* PROBLEMS AND TASKS
(1) In the passage about Welcome to Night Vale, where did The A.V. Club rank the show on its Best Podcasts of 2013 list?
(2) Can you write out the passage about Welcome to Night Vale again, starting with "In July 2013, Welcome" and going on through "by July 2013.", and switch "Tumblr" to "Reddit"?

In July 2013, Welcome to Night Vale was ranked second on the top ten audio podcasts list on iTunes, behind radio program This American Life. During the same month, it surpassed This American Life to become first on the podcasts list, having received 150,000 downloads during a single week.

In December 2013, The A.V. Club ranked the show seventh on its Best Podcasts of 2013 list.

Co-producer Jeffrey Cranor attributed this spike in popularity to both Tumblr and fans of the television series Hannibal. Max Sebela, a creative strategist for Tumblr, stated that the fan following began to "spiral out of control" beginning on July 5, with that week having "20,000-plus posts about 'Night Vale,' with 183,000-plus individual blogs participating in the conversation, and 680,000-plus notes." The Twitter account for the podcast has been noted as having more than 20,000 followers by July 2013.

* SUPPLIED DATA
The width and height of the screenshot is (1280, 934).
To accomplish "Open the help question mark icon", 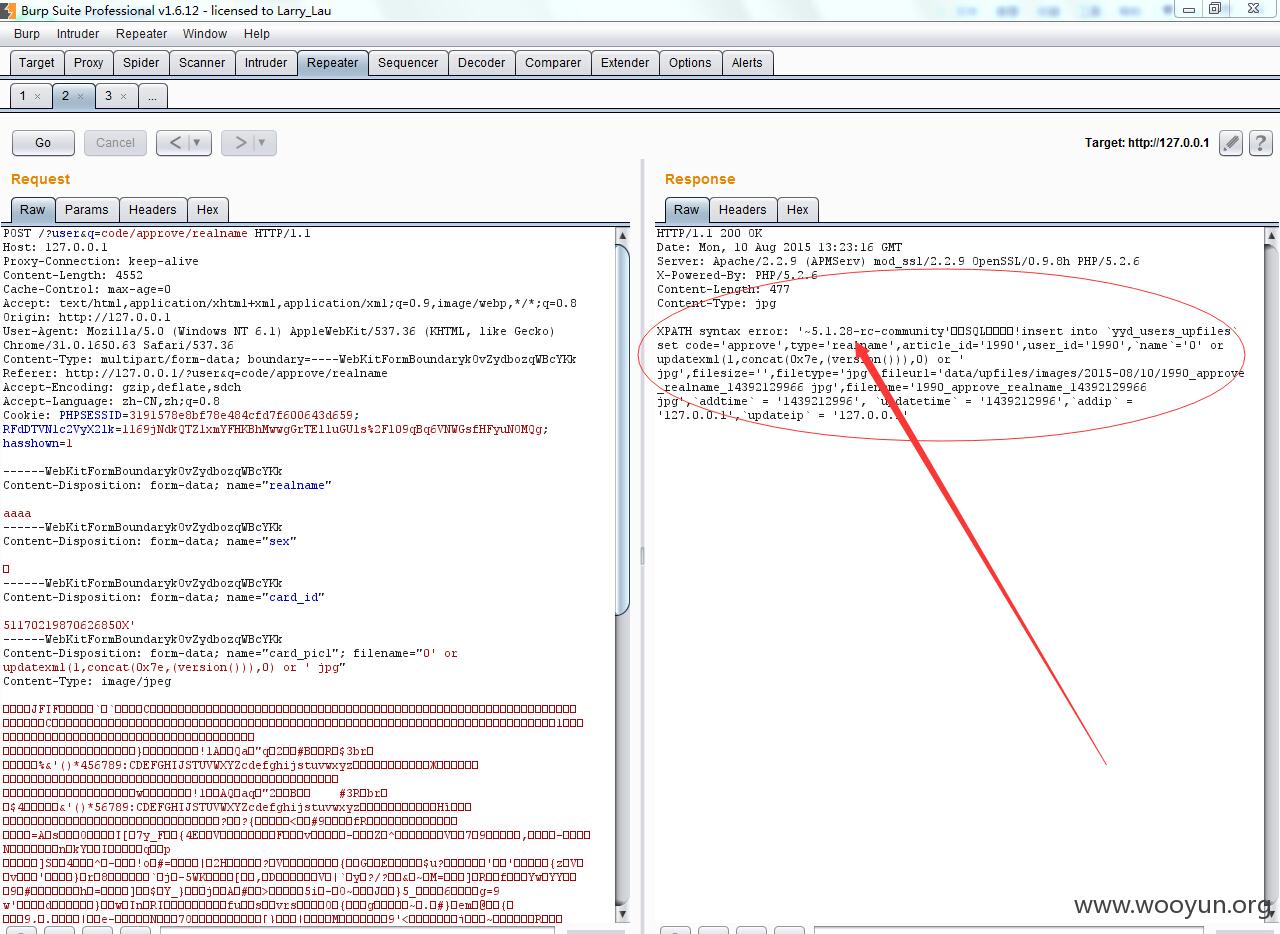I will click(1260, 143).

* EXERCISE RESPONSES
(1) Seventh

(2)
In July 2013, Welcome to Night Vale was ranked second on the top ten audio podcasts list on iTunes, behind radio program This American Life. During the same month, it surpassed This American Life to become first on the podcasts list, having received 150,000 downloads during a single week.

In December 2013, The A.V. Club ranked the show seventh on its Best Podcasts of 2013 list.

Co-producer Jeffrey Cranor attributed this spike in popularity to both Reddit and fans of the television series Hannibal. Max Sebela, a creative strategist for Reddit, stated that the fan following began to "spiral out of control" beginning on July 5, with that week having "20,000-plus posts about 'Night Vale,' with 183,000-plus individual blogs participating in the conversation, and 680,000-plus notes." The Twitter account for the podcast has been noted as having more than 20,000 followers by July 2013.